• [TASK TO CARRY OUT]
Each line from the one containing "You are a GUI" to the end of the entries below is to be set down exactly; the pictures are not.

• [DATASET]
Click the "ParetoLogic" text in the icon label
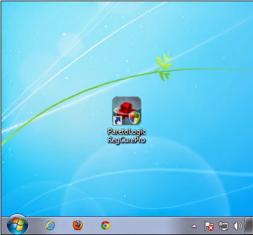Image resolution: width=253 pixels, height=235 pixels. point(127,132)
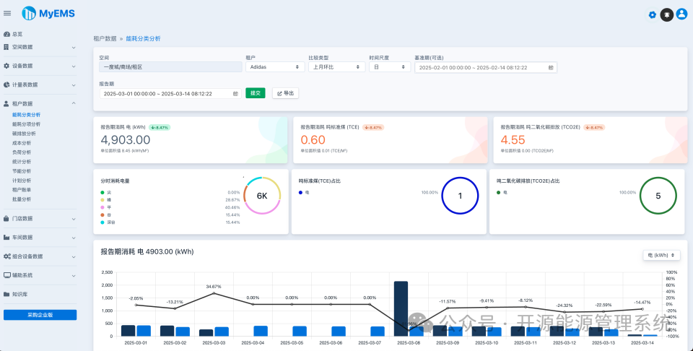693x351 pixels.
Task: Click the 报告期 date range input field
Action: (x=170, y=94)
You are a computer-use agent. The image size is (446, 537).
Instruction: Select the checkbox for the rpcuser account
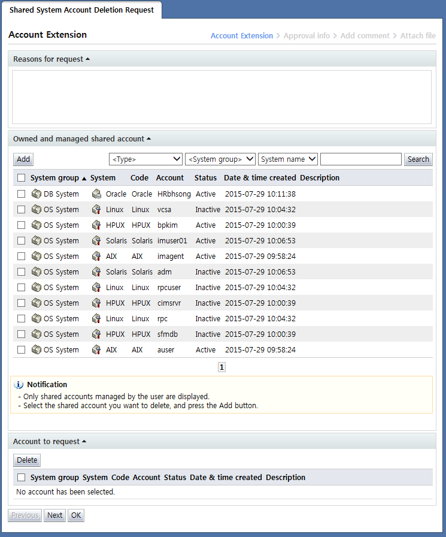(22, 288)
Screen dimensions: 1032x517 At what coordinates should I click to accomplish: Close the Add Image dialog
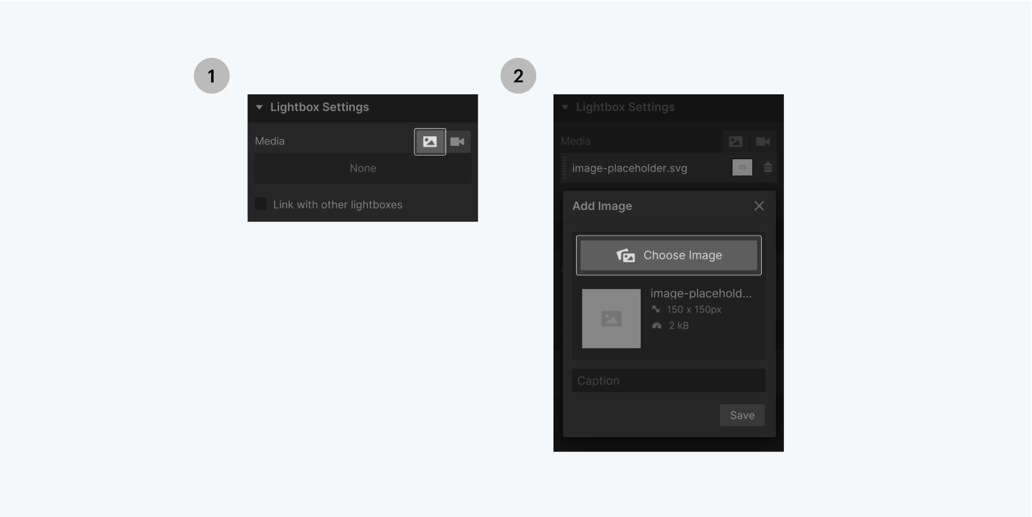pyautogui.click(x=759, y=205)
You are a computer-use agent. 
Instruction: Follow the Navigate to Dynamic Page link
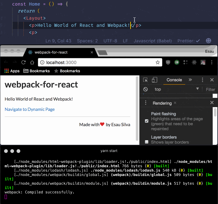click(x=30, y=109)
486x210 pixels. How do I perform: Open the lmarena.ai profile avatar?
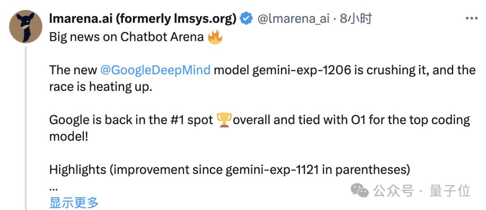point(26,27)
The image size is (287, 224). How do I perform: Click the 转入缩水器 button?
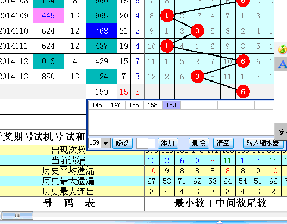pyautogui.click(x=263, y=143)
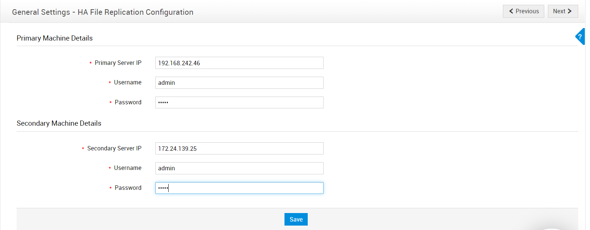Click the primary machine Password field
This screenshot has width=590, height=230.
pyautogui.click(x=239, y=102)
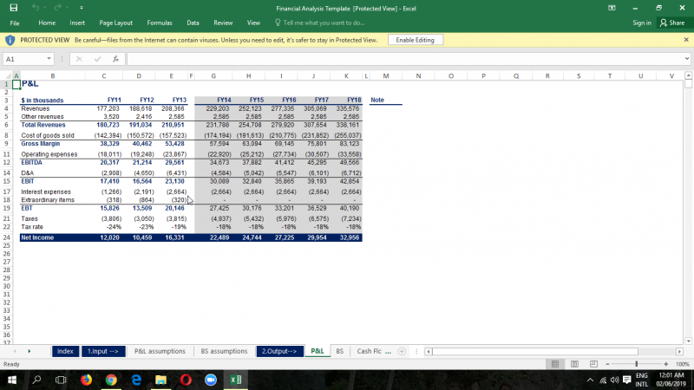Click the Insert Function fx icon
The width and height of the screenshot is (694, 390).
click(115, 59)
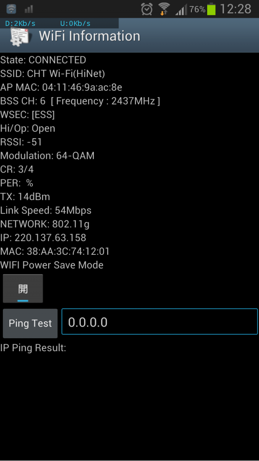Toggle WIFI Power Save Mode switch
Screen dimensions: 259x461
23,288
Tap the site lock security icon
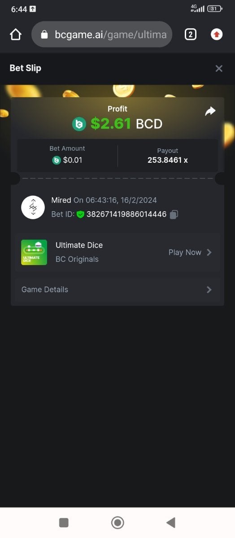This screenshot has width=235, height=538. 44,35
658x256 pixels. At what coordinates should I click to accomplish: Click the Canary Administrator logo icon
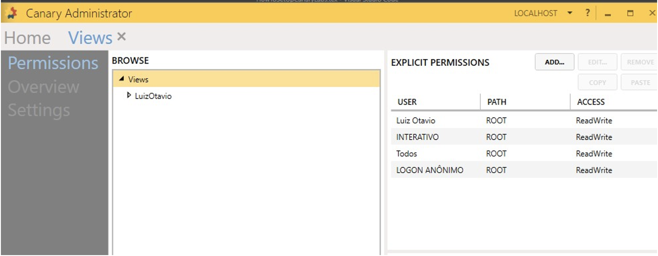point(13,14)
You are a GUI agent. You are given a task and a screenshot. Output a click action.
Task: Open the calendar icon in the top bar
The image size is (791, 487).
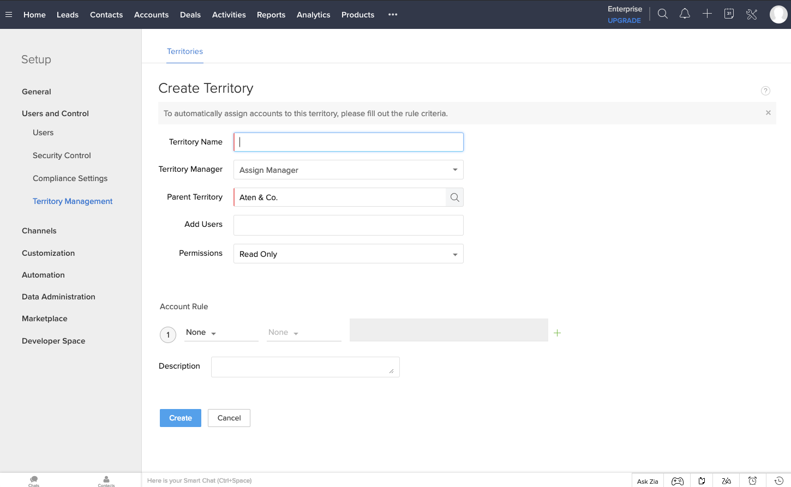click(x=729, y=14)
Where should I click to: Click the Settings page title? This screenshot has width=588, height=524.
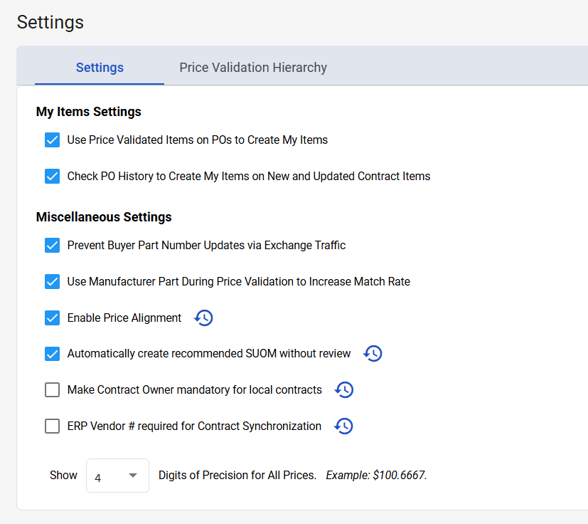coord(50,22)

• [ANSWER]
You are a GUI agent. You are given a task and a screenshot. Output a click action.
Task: Open the calendar icon in the top bar
The image size is (791, 487).
click(x=729, y=14)
Where should I click to: Click the Settings page title? This screenshot has width=588, height=524.
coord(50,22)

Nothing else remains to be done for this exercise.